• [Problem statement]:
Reproduce verbatim the stretch of lines from the one containing "Screen dimensions: 431x789" through the one containing "[x=90, y=243]", both ends included, with the pictures left out.

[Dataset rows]
** Start **

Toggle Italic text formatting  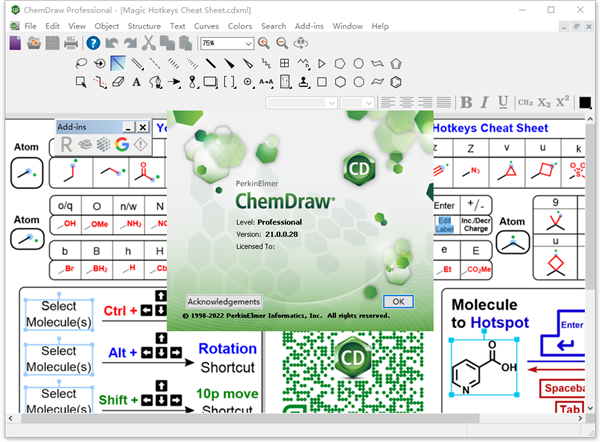(x=483, y=102)
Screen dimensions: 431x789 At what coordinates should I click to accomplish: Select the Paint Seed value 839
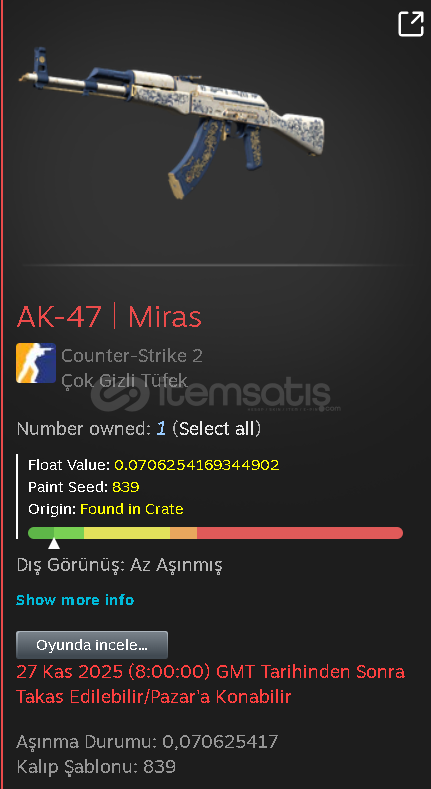click(126, 487)
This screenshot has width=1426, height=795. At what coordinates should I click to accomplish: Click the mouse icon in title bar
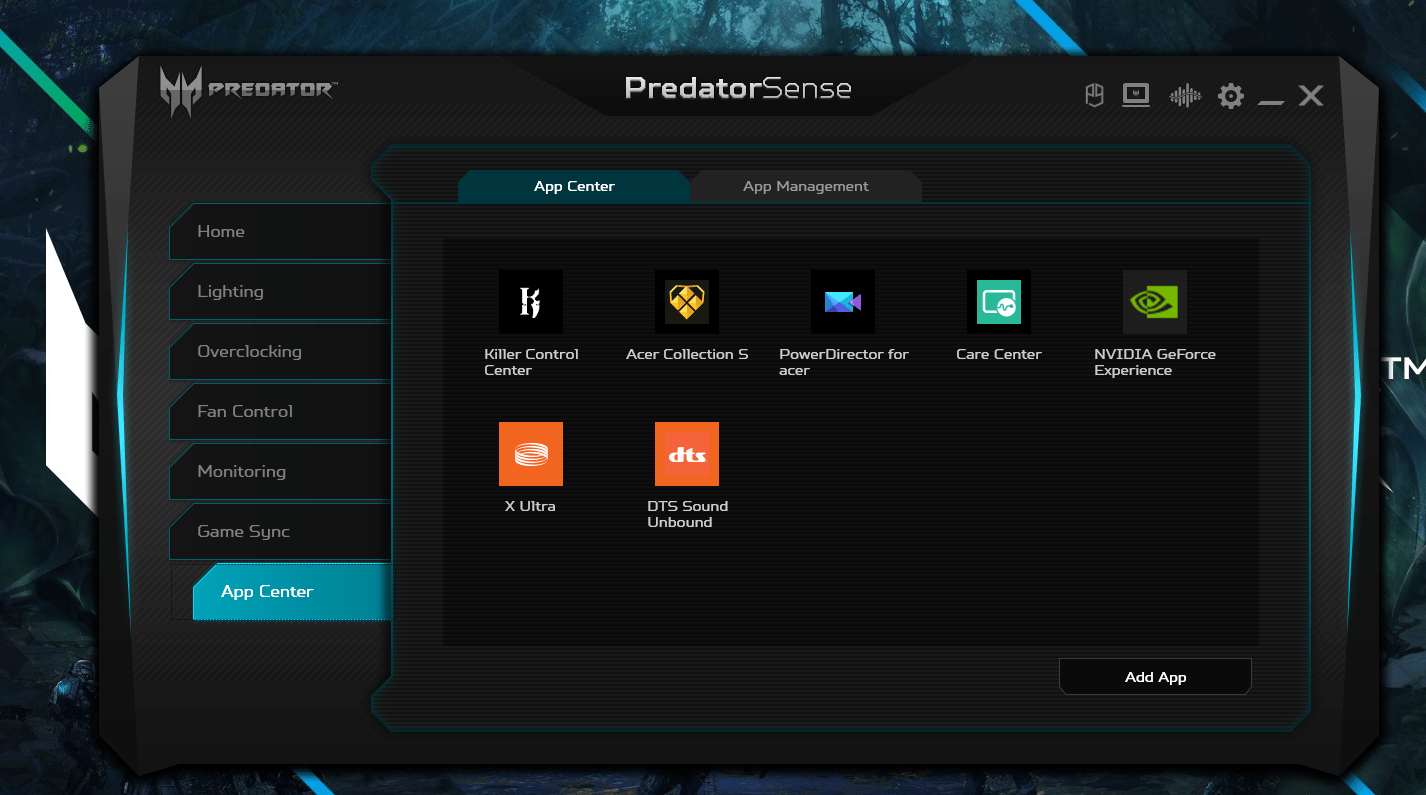pos(1094,96)
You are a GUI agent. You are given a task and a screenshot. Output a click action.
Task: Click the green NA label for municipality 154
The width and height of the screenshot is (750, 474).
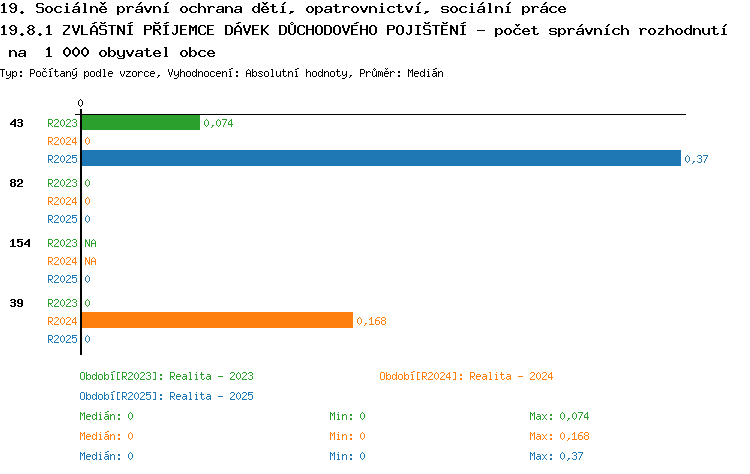[x=90, y=243]
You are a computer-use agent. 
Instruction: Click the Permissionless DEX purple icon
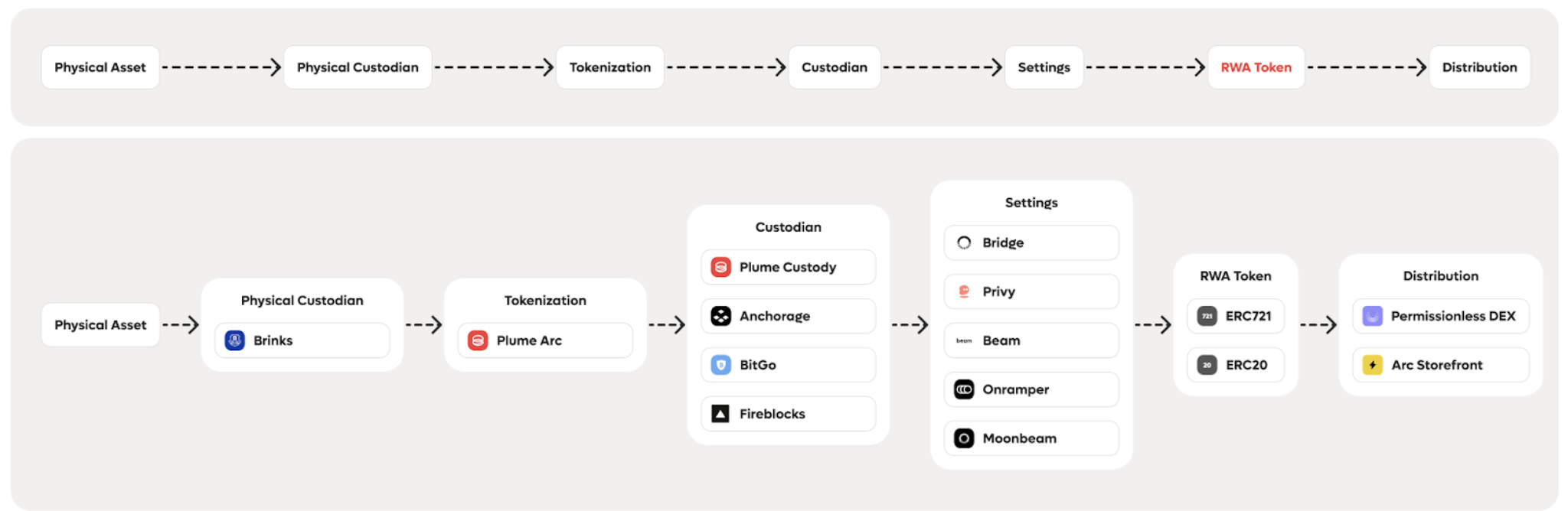(x=1372, y=316)
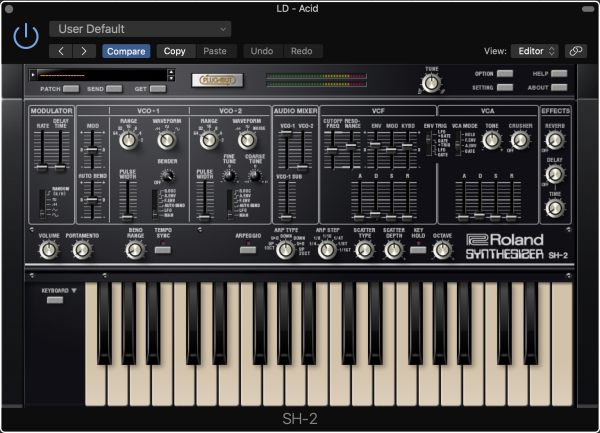600x433 pixels.
Task: Go to previous preset arrow
Action: click(61, 51)
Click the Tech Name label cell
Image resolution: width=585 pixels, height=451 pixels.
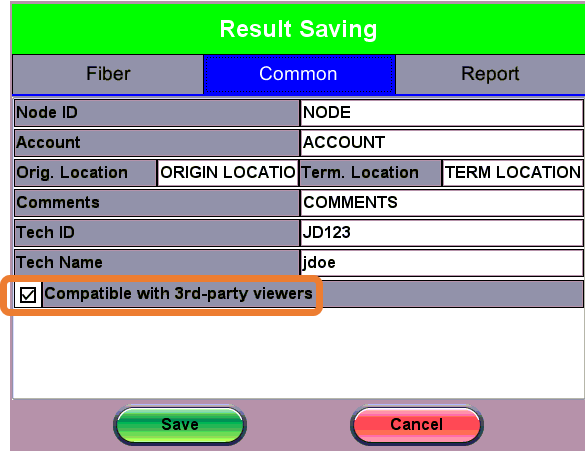[157, 263]
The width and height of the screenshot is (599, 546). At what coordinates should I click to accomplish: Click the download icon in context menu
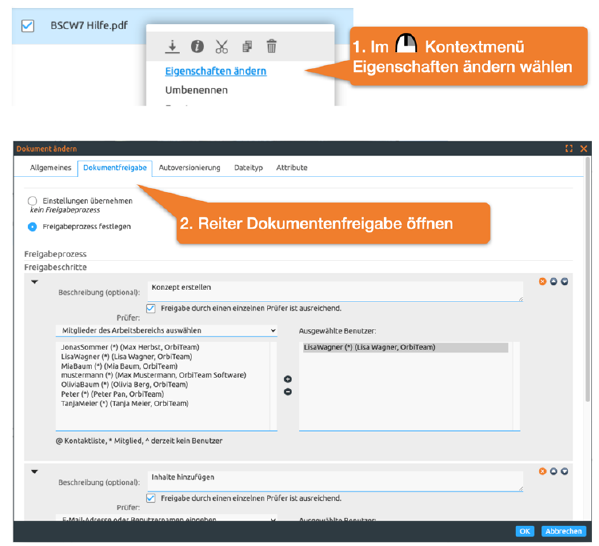pyautogui.click(x=172, y=46)
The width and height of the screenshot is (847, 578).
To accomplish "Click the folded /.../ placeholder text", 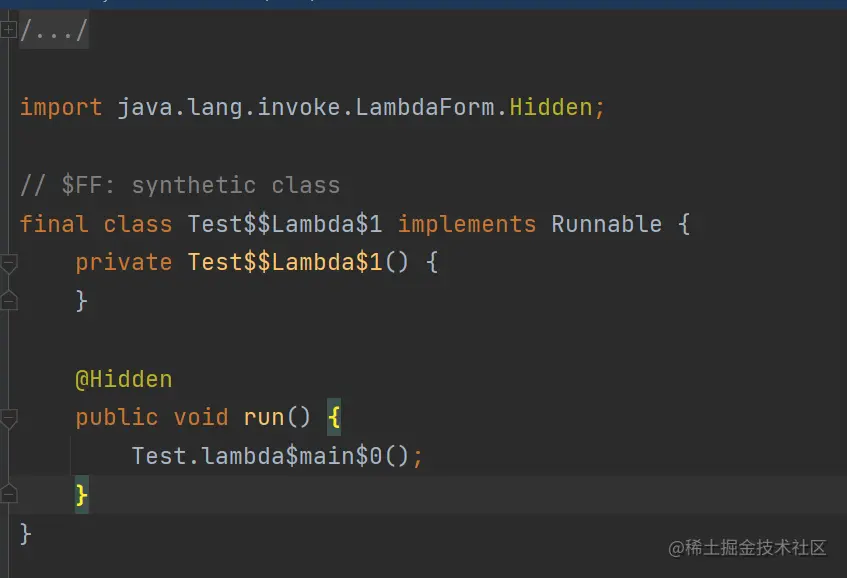I will pos(54,32).
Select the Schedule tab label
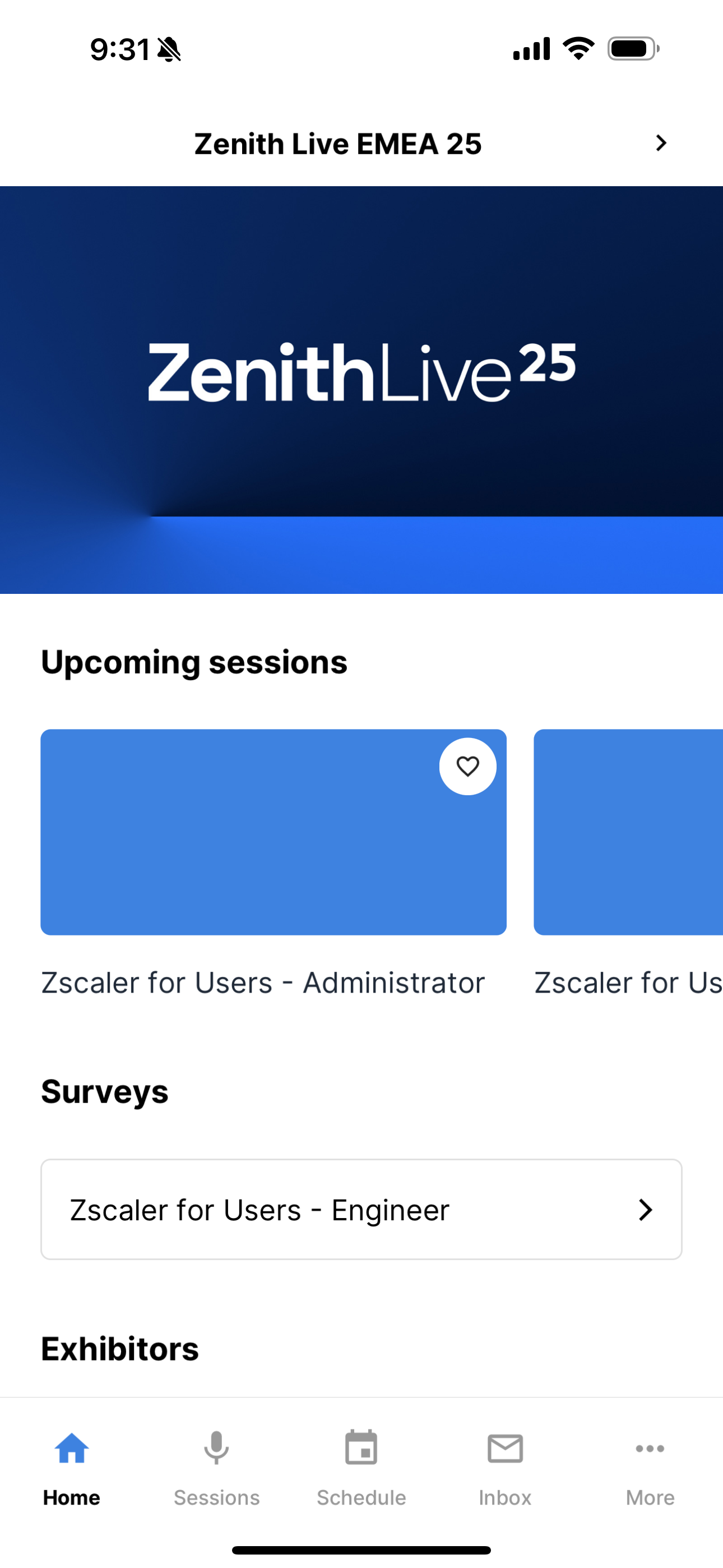Viewport: 723px width, 1568px height. [x=361, y=1497]
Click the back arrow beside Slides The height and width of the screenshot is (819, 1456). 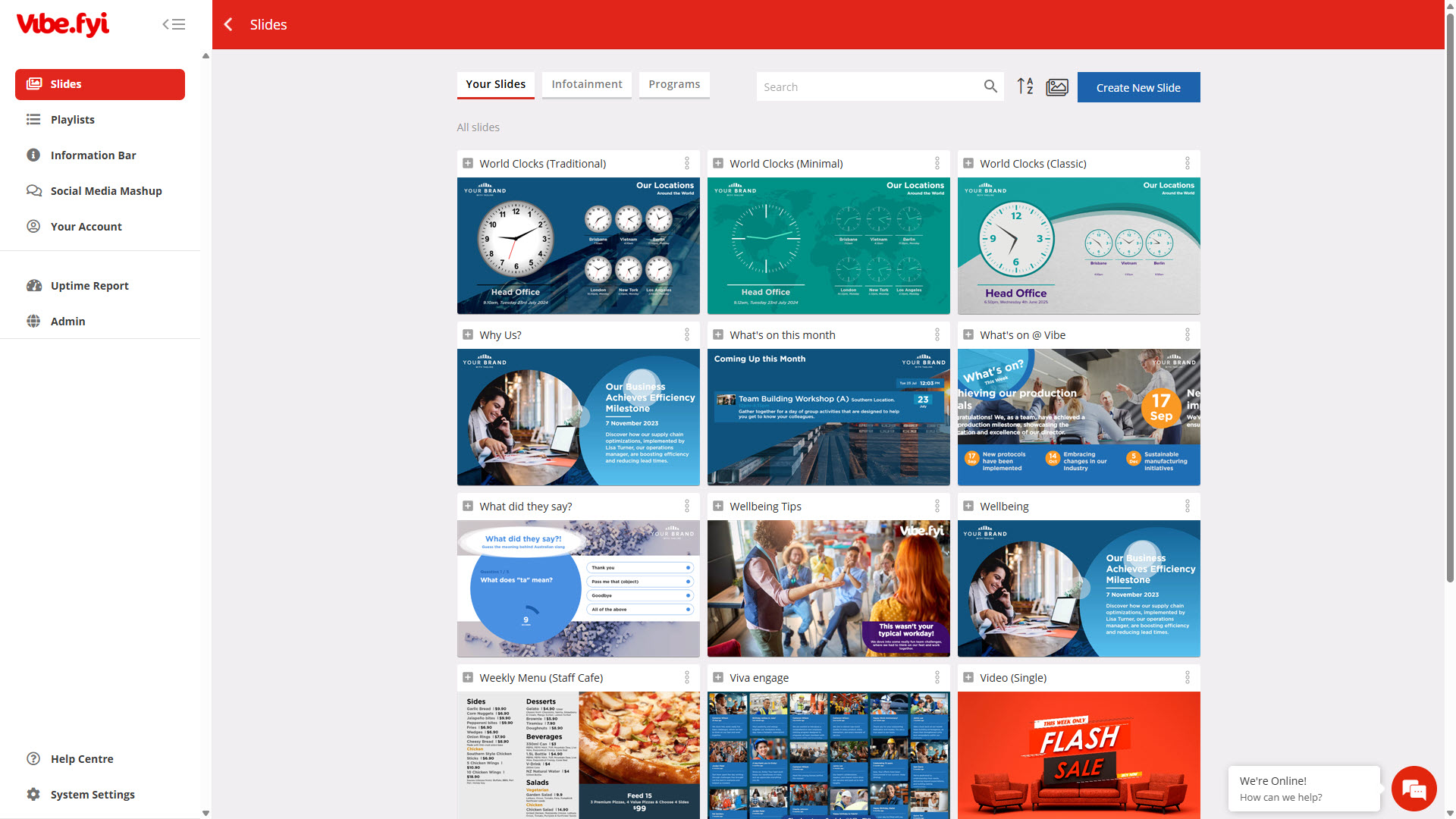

** End **

• [Solution]:
Screen dimensions: 431x789 At what coordinates should I click to accomplish: Select the Paint Seed value 839
click(126, 487)
This screenshot has width=1426, height=795. At what coordinates should I click to accomplish: Click the mouse icon in title bar
pos(1094,96)
You are a GUI agent. You are given a task and a screenshot. Output a click action.
Task: Click the green NA label for municipality 154
The width and height of the screenshot is (750, 474).
[x=90, y=243]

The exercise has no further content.